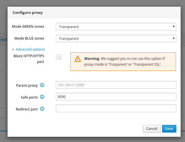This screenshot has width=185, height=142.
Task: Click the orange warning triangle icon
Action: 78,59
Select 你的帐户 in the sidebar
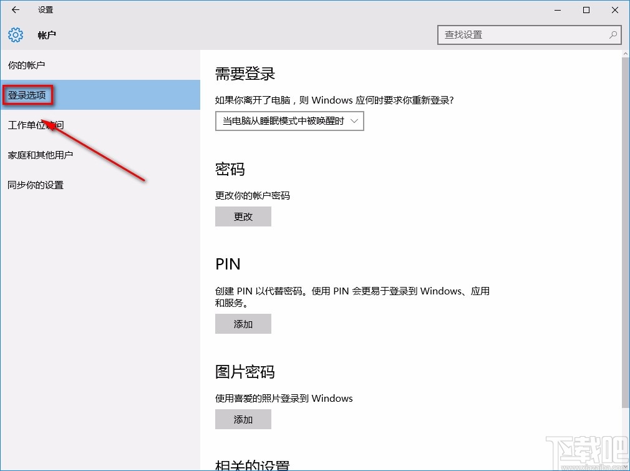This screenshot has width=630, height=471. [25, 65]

...

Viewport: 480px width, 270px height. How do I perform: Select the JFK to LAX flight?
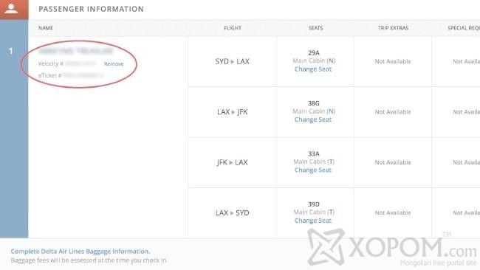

## Task
Extract each line from the data above that contains the word "Select", copying the lines in the order they appear.

## Response to this exercise
Select 你的帐户 in the sidebar
Viewport: 480px width, 270px height. How do I perform: Select the JFK to LAX flight?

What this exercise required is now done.